Oracle FAQ Your Portal to the Oracle Knowledge Grid
HOME | ASK QUESTION | ADD INFO | SEARCH | E-MAIL US
 

Home -> Community -> Mailing Lists -> Oracle-L -> Re: UNTO TBS behavior in 9i

Re: UNTO TBS behavior in 9i

From: Hemant K Chitale <hkchital_at_singnet.com.sg>
Date: Sat, 27 Jan 2007 14:53:32 +0800
Message-Id: <7.0.1.0.0.20070127143948.01b35080@singnet.com.sg>

Answers Indented.

At 06:32 AM Saturday, Ram Raman wrote:
This has evolved into an interesting discussion. I have more questions:

"If you are doing multiple commits during the insert run, each committed batch remains in UNDO for the duration of 2 hours. You should reduce UNDO_RETENTION."

If that is the case, when the current INSERT process needs space it should be able to grab the existing space in UNDO TBS. It should overwrite it even though it is within the UNDO_RETENTION period because oracle has run out of space in UNDO TBS. Correct?

         ===> Normally, undo is retained and Oracle will attempt to get an expired extent for a new transaction / growing transaction

         and if it cannot find an available extent, it will auto-extend the datafile if possible. If it _cannot_ get an extent and cannot extend the undo datafile, then, yes, it will begin to overwrite extents that were used by committed transactions. That is the situation Oracle does not

         actually guarantee that _all_ transactions will be retained for the specified UNDO_RETENTION period. [and a third session may

         get an ORA-1555 because the second session has overwrriten committed undo of a first session].

         In your case , if the datafile could not autoextend, then the session itself would have been allowed to overwrite it's previous undo

"You will RECONSTRUCT a consistent version of The block by applying all "undo vectors" to a current or a consistent version of the block."

If I understand this correctly, this means when an older un-updated version of the block is needed oracle gets the current updated version from memory or disk. Then it applies the undo vectors from the UNDO tbs. If it was a case of DELETE transaction which deleted say 6 rows out of 10 in a block, to produce a consistent version oracle brings the current version of the block which has 4 rows and then applies the change vectors from the UNDO tbs to 'INSERT' the deleted 6 rows to produce a consistent version? Does this mean Oracle stores the 6 deleted rows in UNDO tbs? Or it just stores the ROWIDs in UNDO and selects the old values from the 'deleted spots' in the data block which are still not overwritten?
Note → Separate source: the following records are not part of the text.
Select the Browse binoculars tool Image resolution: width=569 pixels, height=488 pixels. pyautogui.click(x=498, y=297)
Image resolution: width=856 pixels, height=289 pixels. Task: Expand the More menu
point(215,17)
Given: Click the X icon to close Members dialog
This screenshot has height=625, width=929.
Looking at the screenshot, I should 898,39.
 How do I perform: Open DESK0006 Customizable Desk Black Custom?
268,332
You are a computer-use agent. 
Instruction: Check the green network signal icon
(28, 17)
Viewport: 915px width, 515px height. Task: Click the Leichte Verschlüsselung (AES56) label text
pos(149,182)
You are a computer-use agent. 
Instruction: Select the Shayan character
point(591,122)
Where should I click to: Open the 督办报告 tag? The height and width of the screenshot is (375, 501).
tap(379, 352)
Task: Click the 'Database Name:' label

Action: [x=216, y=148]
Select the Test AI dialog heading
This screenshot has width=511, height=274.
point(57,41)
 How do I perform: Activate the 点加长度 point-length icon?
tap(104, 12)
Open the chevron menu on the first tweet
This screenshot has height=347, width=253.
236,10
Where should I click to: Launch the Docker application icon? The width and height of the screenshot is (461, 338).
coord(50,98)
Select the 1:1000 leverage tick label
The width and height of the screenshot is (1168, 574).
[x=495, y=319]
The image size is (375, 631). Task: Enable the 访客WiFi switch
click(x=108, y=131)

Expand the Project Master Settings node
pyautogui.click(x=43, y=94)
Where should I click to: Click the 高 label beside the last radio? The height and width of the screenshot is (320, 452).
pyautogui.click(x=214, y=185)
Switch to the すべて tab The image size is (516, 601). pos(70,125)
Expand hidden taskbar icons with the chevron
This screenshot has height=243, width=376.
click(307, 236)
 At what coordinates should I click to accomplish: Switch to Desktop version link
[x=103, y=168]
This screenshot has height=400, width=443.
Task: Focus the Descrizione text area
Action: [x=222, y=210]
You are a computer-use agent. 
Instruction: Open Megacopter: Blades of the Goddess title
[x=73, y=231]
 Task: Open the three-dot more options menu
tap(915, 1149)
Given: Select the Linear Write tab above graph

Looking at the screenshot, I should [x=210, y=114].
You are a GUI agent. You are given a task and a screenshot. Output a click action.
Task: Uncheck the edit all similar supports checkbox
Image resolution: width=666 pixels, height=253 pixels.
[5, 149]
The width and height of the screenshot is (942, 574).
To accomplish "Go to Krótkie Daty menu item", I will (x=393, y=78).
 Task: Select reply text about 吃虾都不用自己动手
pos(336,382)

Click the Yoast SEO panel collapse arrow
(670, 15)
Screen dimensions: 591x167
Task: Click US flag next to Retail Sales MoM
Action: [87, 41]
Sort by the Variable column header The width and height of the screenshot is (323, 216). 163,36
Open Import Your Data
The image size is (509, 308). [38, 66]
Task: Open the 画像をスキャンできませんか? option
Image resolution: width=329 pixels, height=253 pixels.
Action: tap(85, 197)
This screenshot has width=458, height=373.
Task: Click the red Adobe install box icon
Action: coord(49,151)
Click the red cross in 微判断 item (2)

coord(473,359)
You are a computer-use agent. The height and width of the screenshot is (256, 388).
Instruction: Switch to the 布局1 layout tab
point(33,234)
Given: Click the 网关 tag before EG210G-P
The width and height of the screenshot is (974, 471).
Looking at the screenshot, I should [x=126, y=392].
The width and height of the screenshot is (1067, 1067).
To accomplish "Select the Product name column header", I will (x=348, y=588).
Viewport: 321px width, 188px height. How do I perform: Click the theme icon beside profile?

         ===> Undo for a DELETE is actually the whole row that was deleted. {in order to Rollback a DELETE, Oracle has to perform an INSERT

=> of the whole row, with all column values}

Another clarification: You have mentioned the vectors are applied to a current or consistent version of the block. I can understand the current version, but why take a consistent version and then apply changes again?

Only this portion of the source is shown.